_WHAT THE TASK ASKS:_ Please copy out the data below with every "Viewport" swapped for "Window size", keeping all else the same.

(Data on locating visible targets)
■ ■ ■
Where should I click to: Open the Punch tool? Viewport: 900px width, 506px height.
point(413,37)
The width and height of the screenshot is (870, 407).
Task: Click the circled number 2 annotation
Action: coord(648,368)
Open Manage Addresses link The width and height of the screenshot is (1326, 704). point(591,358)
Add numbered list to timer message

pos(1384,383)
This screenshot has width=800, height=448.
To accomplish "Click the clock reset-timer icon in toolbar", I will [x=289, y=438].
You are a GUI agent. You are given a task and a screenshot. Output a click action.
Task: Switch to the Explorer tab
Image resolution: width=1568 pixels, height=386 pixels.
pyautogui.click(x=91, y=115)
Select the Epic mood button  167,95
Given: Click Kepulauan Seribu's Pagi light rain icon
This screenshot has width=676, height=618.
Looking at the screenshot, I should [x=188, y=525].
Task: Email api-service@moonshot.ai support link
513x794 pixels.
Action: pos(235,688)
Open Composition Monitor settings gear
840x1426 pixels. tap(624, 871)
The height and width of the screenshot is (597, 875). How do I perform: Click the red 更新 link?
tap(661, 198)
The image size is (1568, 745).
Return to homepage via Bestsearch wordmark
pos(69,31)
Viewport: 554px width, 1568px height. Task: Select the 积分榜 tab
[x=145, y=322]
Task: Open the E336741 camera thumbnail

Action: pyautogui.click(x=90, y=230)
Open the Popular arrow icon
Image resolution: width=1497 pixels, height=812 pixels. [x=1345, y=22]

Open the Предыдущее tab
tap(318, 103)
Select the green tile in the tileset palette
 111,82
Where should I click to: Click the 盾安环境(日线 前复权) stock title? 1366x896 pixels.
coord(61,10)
■ ■ ■
_THE SOLUTION:_
Where should I click to: Open the Punch tool? Window size: 900px width, 506px height.
point(413,37)
The width and height of the screenshot is (870, 407).
Task: Click the circled number 2 annotation
Action: coord(648,368)
Open Manage Addresses link The width and height of the screenshot is (1326, 704). point(591,358)
Add numbered list to timer message

pos(1384,383)
This screenshot has width=800, height=448.
To accomplish "Click the clock reset-timer icon in toolbar", I will [x=289, y=438].
You are a GUI agent. You are given a task and a screenshot. Output a click action.
Task: Switch to the Explorer tab
Image resolution: width=1568 pixels, height=386 pixels.
pyautogui.click(x=91, y=115)
Select the Epic mood button  167,95
Given: Click Kepulauan Seribu's Pagi light rain icon
This screenshot has width=676, height=618.
Looking at the screenshot, I should [x=188, y=525].
Task: Email api-service@moonshot.ai support link
513x794 pixels.
Action: pos(235,688)
Open Composition Monitor settings gear
840x1426 pixels. tap(624, 871)
The height and width of the screenshot is (597, 875). How do I perform: Click the red 更新 link?
tap(661, 198)
The image size is (1568, 745).
Return to homepage via Bestsearch wordmark
pos(69,31)
Window size: 554px width, 1568px height. Task: Select the 积分榜 tab
[x=145, y=322]
Task: Open the E336741 camera thumbnail

Action: pyautogui.click(x=90, y=230)
Open the Popular arrow icon
Image resolution: width=1497 pixels, height=812 pixels. [x=1345, y=22]

Open the Предыдущее tab
tap(318, 103)
Select the green tile in the tileset palette
 111,82
Where should I click to: Click the 盾安环境(日线 前复权) stock title? 1366x896 pixels.
coord(61,10)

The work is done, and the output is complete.